Да что с него взять, от уставшей невменяемой мыши. Позже, когда сразу после Афгана приехали домой к Лехе, его мама вцепилась мне в лицо... мы ей сказали правду, кроме того, что расстреляли свои вертушки из-за дебила… Сказали, что уснул медик, а она подумала, что это я.
Александр Кравченко, гвардии сержант разведки ВДВ
Очередной пост
Мы спим после очередной засады, а тут срабатывает мина в саду (с одной стороны поста был фруктовый сад). Метрах в пятнадцати от расположения, осколочно-заградительная мина на растяжке! Крик: «Пинцет!» Я босой с сумкой лечу, и только на ходу просыпаюсь. «Где?» — «Там!» Смотрю: один мальчуган лежит извивается в крови. К нему не подходил даже.

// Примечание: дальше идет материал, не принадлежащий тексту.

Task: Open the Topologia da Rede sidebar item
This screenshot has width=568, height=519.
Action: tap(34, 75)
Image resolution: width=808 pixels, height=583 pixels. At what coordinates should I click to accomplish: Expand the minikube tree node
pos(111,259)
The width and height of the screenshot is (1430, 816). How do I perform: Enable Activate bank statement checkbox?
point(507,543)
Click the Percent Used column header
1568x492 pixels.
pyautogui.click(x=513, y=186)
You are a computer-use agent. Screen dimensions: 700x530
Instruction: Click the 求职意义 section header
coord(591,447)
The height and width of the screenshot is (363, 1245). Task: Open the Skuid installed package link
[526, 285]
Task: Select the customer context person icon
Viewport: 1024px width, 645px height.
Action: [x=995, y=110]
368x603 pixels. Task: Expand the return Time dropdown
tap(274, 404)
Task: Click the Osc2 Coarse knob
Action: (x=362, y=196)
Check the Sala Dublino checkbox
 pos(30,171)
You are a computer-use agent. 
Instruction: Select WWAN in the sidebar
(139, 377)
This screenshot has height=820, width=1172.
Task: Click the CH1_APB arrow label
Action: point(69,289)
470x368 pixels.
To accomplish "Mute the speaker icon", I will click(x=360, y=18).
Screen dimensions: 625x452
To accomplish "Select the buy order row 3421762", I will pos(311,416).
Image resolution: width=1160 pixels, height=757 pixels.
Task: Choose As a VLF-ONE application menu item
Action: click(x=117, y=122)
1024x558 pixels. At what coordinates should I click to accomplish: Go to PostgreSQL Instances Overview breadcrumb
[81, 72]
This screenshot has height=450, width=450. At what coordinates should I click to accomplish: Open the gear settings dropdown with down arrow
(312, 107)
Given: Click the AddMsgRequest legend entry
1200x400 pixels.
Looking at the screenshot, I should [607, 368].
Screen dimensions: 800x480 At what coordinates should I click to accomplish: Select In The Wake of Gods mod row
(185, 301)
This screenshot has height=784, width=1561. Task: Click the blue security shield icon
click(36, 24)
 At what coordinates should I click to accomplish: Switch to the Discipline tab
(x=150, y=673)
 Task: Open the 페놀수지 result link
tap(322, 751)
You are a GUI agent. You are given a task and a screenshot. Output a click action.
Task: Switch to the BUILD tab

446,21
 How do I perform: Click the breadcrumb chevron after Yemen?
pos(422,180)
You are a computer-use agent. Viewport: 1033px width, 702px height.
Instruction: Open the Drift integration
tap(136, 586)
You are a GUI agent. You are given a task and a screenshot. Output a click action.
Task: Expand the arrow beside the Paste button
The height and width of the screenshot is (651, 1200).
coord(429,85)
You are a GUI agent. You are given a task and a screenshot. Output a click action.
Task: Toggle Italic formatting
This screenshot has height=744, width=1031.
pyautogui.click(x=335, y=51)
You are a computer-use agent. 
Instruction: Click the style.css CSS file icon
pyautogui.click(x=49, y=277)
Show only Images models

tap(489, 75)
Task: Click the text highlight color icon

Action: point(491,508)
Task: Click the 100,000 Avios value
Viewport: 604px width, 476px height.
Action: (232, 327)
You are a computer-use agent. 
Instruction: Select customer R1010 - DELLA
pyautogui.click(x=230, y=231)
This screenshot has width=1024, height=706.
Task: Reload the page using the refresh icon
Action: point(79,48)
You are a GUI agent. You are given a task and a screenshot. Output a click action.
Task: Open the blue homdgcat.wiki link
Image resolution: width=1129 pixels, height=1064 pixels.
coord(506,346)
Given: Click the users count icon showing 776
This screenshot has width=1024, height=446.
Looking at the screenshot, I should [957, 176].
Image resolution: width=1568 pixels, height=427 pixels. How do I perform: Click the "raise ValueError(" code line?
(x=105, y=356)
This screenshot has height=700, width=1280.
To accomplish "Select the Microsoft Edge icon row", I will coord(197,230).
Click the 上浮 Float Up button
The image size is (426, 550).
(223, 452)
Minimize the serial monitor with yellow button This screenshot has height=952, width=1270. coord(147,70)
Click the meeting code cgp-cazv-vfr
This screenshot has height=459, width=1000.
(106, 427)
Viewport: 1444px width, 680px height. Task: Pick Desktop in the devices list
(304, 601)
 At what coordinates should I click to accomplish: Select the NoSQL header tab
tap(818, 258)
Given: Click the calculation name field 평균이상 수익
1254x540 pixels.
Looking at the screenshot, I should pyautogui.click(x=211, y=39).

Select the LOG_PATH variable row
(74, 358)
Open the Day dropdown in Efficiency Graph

Другой пытается приподнять голову, хрипит: «...Помогите...» Жгутую, мотаю, его руки-ноги как ужи, как без костей, перебиты взрывной волной. Тяжко, поворачиваю голову в сторону — братва стоит в 10 метрах. Теперь я уже ору: «Помогите! чего стоите!» Не подходят.
Только отмотался. Сапер мне орёт: «Пенц, стоять!» Оказывается, я, когда бежал, переступил через растяжку. Вскоре прилетели вертушки. Пацанила умер прямо у дверей.
А теперь уже я поймал отходняк. Тоже ОЗМ стояла. Переступил я ее, да бог от меня отвел...
После солдатам, чтобы не болтали лишнего, медали «За боевые заслуги», тыловым шакалам, начальнику поста и главному саперу — орден.
Что тогда произошло?! Вокруг поста мины. По графику меняются карты минных полей.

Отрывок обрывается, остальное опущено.